How does the brain turn sound into meaning? Study sheds light

A new study has investigated which neurons react to different vocal pitches, discerning between different voices and reacting to emphasis. The findings help us to understand how the brain gains meaning from the sound of speech.

Whether it is discerning between a question and a statement, detecting the phenomenon of "upspeak," or simply figuring out when a person is angry, our brains are constantly at work distinguishing innumerable variations in sounds and gaining meaning from them.

This is all the more impressive when we consider the fact that people have different voices, each with their specific pitch, and that while discerning these minor differences within a person's voice, the human brain also breaks down the sound of speech into consonants, vowels, and word units. This is all done, of course, at remarkable speed.

New research carried out by scientists at University of California, San Francisco (UCSF) examines how the brain processes the subtle changes in vocal pitch or intonation during speech. These patterns of sound - called prosody by scientists and poets - are crucial to our ability to gain meaning from sound.

The findings were published in the journal Science.

As the authors explain, previous research in primates has located areas in the brain that respond to pitch and intonation, but these studies did not go into further depth to identify how neurons in these areas pick up prosody and help the brain to process it into meaning.

The new research - led by study co-author Claire Tang, a fourth-year graduate student in the laboratory of senior study author Dr. Edward Chang, a professor of neurological surgery at the UCSF Weill Institute for Neurosciences - aimed to do just that.

Studying neurons in brain's auditory cortex

Tang and colleagues recruited 10 participants and asked them to listen to four sentences. These sentences were recorded by three different synthesized voices.

Each of the sentences was spoken under four different intonation conditions: neutral, emphasis 1 (emphasizing the first word in the sentence), emphasis 3 (emphasizing the third word), and question.

For instance, one sentence was "Movies demand minimal energy." It was first said as a neutral statement, then as "Movies demand minimal energy," thirdly as "Movies demand minimal energy," and finally as "Movies demand minimal energy?"

Using high-density electrocorticography - in which the participants had tiny electrodes placed at a high density over the surface of their brains - Tang and team monitored the neuronal activity of a brain area called the superior temporal gyrus (STG).

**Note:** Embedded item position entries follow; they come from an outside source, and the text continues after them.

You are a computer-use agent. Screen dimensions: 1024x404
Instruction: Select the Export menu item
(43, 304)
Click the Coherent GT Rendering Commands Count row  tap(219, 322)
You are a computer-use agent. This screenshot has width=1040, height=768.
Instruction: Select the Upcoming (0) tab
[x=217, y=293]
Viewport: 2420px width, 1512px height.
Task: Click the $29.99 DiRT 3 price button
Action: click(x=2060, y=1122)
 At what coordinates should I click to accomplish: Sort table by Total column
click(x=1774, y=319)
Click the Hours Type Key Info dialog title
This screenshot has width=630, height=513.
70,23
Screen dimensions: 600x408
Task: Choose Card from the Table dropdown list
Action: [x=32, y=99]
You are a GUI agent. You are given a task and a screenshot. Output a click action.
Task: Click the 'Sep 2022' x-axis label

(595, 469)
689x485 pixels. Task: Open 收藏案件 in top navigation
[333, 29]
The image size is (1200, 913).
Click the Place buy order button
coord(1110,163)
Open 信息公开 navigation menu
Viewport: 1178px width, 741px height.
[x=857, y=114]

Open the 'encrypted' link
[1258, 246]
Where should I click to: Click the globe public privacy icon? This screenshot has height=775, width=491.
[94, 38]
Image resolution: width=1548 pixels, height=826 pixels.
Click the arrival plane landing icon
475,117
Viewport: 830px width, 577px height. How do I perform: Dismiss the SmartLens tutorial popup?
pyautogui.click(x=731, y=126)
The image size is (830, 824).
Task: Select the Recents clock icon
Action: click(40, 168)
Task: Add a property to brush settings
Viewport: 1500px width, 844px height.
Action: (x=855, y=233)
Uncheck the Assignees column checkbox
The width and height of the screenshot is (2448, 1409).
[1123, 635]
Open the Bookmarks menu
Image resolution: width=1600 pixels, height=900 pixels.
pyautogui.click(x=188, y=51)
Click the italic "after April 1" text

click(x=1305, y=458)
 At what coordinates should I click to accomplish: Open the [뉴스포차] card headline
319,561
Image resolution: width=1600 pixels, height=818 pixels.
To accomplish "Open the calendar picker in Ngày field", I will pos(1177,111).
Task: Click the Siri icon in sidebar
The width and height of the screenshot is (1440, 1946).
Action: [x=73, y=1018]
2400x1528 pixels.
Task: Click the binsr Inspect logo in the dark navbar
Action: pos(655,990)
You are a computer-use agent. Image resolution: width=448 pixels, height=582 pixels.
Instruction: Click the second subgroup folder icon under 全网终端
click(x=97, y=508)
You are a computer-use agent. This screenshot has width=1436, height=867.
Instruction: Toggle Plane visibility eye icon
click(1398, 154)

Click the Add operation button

The STG is known to play a key role in the recognition of prosody and spoken words, as it forms the primary auditory cortex of the human brain.

To assess how neurons in this area react to different variables, the team designed a set of conditions wherein these sentences were spoken varying the intonation contour, the phonetic content - that is, a sentence that starts with the word "Movies" is different in sound from one that starts with the word "Reindeer" - or the speaker's identity.

How STG neurons react to speech sound

The researchers identified not only neurons in the STG that could "tell" the difference between the three synthesized voices but also neurons that could discern between the four sentences, regardless of the voice that was uttering them.

More specifically, the scientists saw increased activity in certain neurons when exposed to different sets of sounds that made up the sentences. These neurons were working to recognize the sentences based on the sounds - or phonemes - and irrespective of the voice.

A last group of neurons could "tell" the difference between the four intonation contours. These brain cells had higher or lower activity depending on the emphasis in a sentence, regardless of which sentence it was or the voice that was uttering it.

To verify their findings, Tang and team designed an algorithm with the purpose of predicting which, and how, neurons would react to various sentences uttered by different speakers.

They found that the class of neurons responsible for distinguishing different voices "focused" on the so-called absolute pitch, while the brain cells that reacted to intonation focused on the so-called relative pitch.

Absolute pitch regards the different pitches of individual speakers, while the relative pitch is concerned with how the same voice changes in pitch.

"One of [our] missions is to understand how the brain converts sounds into meaning," says Tang. "What we're seeing here is that there are neurons in the brain's neocortex that are processing not just what words are being said, but how those words are said."

"We were able to show not just where prosody is encoded in the brain, but also how, by explaining the activity in terms of specific changes in vocal pitch."

Claire Tang

"Now, a major unanswered question is how the brain controls our vocal tracts to make these intonational speech sounds," adds Dr. Chang. "We hope we can solve this mystery soon."